Lands bill could beat year’s end |

Lands bill could beat year’s end

Rep. Mark Amodei said he’s not a handicapper, but there’s a chance the Douglas County Lands Bill could pass congress by the end of the year.

“We’re setting the table,” he told commissioners on Thursday. “If the Senate makes a move on them, we on south side of the building are ready.”

He said there’s not much time left in the 114th Congress.

Part of the issue is the August break and elections, which cuts the amount of time Congress will be in session.

“Between now and end of year, we’ll spend 30 days in session with August recess, back all September, October we’re out for elections, then we’re contending with the holiday schedule.”

He said that it helps that most people support the bill.

“It has a nice mix of wilderness, flood control issues and the tribe,” he said. “The good news is that if there are further tweaks that need to be done, by all means let us know.”

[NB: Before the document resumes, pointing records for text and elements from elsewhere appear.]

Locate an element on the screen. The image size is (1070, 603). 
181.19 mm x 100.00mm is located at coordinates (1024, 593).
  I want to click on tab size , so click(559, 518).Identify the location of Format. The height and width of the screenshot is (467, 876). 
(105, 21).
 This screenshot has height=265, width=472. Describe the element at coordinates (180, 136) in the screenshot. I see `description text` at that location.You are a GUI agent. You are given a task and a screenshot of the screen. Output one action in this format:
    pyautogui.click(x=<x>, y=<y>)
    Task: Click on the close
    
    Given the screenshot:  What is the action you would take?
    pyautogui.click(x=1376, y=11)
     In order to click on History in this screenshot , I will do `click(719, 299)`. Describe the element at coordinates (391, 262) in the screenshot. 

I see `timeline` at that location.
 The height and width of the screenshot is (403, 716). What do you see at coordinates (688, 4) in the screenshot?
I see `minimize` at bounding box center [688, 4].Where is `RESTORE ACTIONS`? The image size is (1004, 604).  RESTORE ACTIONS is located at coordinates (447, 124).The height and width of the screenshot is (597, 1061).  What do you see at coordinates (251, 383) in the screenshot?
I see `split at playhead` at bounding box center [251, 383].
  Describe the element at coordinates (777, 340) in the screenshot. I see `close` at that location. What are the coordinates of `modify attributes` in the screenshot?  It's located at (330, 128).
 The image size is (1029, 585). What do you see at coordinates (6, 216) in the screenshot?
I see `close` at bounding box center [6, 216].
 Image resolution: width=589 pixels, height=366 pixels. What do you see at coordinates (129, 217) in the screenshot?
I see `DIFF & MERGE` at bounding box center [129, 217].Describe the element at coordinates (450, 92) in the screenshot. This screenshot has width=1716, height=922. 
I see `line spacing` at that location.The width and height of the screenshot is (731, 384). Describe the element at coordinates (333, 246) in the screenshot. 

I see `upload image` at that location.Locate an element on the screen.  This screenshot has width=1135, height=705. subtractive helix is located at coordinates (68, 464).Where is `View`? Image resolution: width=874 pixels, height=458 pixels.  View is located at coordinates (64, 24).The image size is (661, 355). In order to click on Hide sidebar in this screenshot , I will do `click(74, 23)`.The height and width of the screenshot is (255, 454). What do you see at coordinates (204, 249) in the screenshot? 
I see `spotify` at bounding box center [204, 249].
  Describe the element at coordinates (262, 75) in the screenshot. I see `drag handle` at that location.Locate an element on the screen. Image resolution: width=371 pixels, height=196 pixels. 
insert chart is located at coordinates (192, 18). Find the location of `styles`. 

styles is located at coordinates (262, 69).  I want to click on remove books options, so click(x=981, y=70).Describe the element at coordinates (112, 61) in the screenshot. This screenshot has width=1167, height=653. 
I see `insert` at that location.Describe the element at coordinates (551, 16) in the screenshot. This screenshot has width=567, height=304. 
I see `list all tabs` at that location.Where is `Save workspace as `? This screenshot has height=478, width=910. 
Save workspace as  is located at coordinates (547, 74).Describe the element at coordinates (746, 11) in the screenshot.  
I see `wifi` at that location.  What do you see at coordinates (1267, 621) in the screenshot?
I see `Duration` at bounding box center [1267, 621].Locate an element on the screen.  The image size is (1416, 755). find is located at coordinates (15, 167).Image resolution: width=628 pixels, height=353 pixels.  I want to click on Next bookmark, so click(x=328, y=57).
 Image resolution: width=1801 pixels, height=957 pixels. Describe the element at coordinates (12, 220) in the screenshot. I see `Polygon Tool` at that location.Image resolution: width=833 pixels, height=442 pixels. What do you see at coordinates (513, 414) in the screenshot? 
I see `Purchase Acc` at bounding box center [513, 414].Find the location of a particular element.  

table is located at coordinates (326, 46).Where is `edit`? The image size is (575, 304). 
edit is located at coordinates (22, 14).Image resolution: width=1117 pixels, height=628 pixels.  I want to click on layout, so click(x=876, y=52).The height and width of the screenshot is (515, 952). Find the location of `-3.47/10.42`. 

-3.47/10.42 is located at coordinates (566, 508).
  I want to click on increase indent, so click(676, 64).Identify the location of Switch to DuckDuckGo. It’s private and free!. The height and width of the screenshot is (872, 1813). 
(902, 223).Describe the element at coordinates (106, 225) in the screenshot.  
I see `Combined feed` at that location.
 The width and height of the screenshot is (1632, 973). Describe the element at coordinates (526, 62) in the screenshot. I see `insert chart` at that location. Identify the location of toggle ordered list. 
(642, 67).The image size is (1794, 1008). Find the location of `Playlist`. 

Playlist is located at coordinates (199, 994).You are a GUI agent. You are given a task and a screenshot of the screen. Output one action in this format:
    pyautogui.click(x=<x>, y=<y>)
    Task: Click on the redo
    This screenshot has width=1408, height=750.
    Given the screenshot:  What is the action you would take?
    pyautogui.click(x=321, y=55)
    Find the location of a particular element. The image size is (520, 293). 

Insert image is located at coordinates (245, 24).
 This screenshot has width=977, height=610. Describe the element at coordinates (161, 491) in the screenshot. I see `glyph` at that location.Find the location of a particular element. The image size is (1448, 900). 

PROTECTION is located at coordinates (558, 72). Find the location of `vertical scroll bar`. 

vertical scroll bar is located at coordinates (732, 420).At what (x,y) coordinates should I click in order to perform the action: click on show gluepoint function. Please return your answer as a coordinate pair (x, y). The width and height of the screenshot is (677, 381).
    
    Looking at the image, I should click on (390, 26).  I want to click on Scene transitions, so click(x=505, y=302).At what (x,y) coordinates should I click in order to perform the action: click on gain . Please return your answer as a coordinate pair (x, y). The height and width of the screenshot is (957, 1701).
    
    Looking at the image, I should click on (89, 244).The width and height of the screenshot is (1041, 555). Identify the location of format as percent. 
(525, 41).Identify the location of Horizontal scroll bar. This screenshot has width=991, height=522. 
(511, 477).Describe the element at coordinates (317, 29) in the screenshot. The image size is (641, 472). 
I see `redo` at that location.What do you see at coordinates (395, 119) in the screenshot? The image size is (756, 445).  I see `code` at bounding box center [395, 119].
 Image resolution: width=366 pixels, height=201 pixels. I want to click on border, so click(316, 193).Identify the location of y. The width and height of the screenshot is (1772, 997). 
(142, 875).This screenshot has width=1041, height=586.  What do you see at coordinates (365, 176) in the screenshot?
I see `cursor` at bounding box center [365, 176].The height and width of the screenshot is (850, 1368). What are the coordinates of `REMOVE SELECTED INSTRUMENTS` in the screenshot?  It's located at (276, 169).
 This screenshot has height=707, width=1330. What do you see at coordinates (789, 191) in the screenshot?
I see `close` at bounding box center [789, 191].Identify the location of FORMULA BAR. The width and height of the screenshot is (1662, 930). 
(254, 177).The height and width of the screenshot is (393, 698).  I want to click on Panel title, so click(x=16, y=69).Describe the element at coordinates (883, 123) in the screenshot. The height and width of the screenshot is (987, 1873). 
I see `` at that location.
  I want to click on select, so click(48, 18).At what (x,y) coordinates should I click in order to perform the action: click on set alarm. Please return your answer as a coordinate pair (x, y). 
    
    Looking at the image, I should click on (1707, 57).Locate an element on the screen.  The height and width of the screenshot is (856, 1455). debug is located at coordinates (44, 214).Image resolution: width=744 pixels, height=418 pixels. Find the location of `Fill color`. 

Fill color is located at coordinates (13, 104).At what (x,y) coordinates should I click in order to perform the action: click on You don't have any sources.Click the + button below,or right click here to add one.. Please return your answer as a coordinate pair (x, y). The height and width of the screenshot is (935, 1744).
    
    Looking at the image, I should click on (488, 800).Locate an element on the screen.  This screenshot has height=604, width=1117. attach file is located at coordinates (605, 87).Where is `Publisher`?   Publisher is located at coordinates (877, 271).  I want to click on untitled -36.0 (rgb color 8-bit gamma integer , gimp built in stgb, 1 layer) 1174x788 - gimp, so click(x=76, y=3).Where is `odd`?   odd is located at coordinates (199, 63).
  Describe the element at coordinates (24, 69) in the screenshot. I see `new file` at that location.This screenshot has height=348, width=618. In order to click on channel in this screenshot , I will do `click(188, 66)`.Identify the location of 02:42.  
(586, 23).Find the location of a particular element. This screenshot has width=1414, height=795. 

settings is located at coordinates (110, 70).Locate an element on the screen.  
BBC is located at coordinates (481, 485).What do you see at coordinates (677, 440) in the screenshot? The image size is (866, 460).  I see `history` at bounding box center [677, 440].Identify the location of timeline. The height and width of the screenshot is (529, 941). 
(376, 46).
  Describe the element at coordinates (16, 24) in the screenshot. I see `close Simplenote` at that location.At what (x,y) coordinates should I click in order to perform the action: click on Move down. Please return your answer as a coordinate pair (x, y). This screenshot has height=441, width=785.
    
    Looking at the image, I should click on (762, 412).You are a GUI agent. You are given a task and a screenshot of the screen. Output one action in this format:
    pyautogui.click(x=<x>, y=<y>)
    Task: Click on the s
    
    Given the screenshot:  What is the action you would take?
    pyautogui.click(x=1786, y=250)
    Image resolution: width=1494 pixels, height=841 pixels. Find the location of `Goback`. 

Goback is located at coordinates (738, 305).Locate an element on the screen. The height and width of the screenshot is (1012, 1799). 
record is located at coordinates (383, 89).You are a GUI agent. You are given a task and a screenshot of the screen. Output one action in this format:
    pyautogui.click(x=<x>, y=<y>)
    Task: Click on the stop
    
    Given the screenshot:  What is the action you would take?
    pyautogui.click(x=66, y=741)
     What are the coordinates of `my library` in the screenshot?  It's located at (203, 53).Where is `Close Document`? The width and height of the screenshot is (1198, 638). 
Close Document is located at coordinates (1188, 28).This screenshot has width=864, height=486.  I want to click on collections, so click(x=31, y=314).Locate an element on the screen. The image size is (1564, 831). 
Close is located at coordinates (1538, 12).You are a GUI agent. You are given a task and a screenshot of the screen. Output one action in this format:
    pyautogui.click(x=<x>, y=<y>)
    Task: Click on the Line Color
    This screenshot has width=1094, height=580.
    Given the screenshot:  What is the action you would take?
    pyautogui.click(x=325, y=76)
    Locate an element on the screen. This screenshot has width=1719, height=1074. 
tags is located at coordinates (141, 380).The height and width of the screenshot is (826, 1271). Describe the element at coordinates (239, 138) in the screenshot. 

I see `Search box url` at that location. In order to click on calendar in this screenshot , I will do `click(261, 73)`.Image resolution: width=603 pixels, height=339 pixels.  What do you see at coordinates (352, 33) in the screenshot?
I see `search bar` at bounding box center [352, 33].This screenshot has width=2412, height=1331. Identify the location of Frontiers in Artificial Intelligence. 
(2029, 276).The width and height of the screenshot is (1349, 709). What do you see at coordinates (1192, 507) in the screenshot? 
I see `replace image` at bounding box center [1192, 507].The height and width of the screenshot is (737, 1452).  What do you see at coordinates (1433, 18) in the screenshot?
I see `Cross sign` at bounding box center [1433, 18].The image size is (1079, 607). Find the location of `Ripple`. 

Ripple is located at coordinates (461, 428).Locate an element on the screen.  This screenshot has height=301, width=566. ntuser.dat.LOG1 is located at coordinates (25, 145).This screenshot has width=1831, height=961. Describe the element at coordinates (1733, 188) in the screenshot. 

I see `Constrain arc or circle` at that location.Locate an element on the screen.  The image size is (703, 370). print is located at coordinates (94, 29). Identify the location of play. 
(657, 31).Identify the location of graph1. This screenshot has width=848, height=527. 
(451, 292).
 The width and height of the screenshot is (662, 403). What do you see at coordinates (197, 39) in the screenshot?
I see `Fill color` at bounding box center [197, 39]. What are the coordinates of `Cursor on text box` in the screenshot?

Amodei introduced a revision of the Douglas County Conservation Act of 2015 in the House of Representatives in February.

The bill was introduced last year in the Senate and the House.

The Toiyabe Chapter of the Sierra Club, passed a resolution opposing the bill, expressing concern about 10,000 acres in the Pine Nut Mountains above Johnson Lane identified for sale, including 7,990 acres to be gifted for flood control. The Sierra Club is seeking removal of the language on the reversionary clause for the 10,000 acres.

That land has been slated for disposal by the BLM for 28 years. Without the bill, it could be auctioned off with no benefit to Douglas County.

The 10,000 acres slated for disposal is within a few miles of 14,500 acres of Pine Nut land the Bureau of Land Management plans to buy from Chris Bently near the northern Douglas line.